Thais Folego
Valor Econômico | De São Paulo


O fundo de pensão dos funcionários do Banco Nacional de Desenvolvimento Econômico e Social (BNDES) está cobrando da instituição uma dívida de R$ 3,6 bilhões. A maior parte desse valor se refere a obrigações que o banco de fomento supostamente teria com a fundação para cobrir déficits que deveriam ter sido resolvidos há mais de 15 anos, mas que não foram cobrados à época.

A Fundação de Assistência e Previdência Social do BNDES (Fapes) fechou o ano passado com patrimônio de R$ 9,086 bilhões. O valor cobrado corresponderia, portanto, a 39% dos ativos do fundo de pensão, que tem cerca de cinco mil participantes.
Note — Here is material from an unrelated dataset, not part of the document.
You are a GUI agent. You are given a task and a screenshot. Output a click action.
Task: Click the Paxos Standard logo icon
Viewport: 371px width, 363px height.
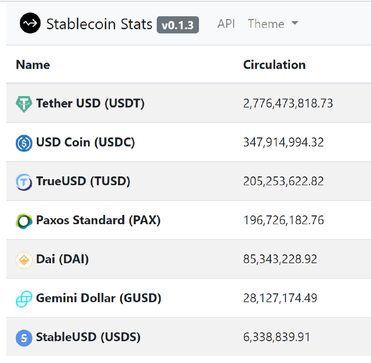[x=24, y=220]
Soma-se a isso o fato de que a fundação apresentou déficit de R$ 956 milhões no ano passado, por causa da má performance nos investimentos provocada pela desvalorização dos títulos públicos e pelas perdas na bolsa. Se o fundo não conseguir se recuperar desse desequilíbrio com a própria gestão dos ativos nos próximos dois anos, metade desse saldo terá que ser pago pelo banco, cujo capital está 100% nas mãos do Tesouro Nacional.

Da dívida de mais de R$ 3 bilhões – que não inclui o déficit surgido em 2013 -, a Fapes apresentou ao banco, em documento de 89 páginas, os estudos desenvolvidos que identificaram as dívidas cobradas dos patrocinadores – no caso, todas as empresas do sistema BNDES, que também inclui o Finame, a BNDESPar e a BNDES Limited.

Procurado, o BNDES informou por meio de sua assessoria de imprensa que “o assunto está em discussão entre o banco e a Fapes, e o BNDES ainda não tem uma postura definida sobre o reconhecimento ou não do montante da dívida junto à Fundação”.

No fim de janeiro, a fundação comunicou aos participantes do plano de previdência que, desde meados de 2010, tem desenvolvido estudos para analisar os elementos que influenciam o passivo atuarial do plano de benefícios. Passivo atuarial é o valor presente das obrigações futuras com o pagamento de aposentadorias. Nele, foi analisado se os aportes dos patrocinadores e dos participantes – o que é chamado de custeio do plano – foram suficientes para acompanhar a evolução das reservas técnicas.

Como resultado, o levantamento identificou eventos derivados de exclusiva decisão do banco que aumentaram os compromissos do fundo de pensão, mas que não foram observados à época pela Fapes, segundo o documento. Como esses eventos ocorreram antes da lei que institui paridade de contribuição entre patrocinadores e participantes nos planos de previdência complementar, a Fapes argumenta que esses valores devem ser cobertos de forma unilateral pelos patrocinadores.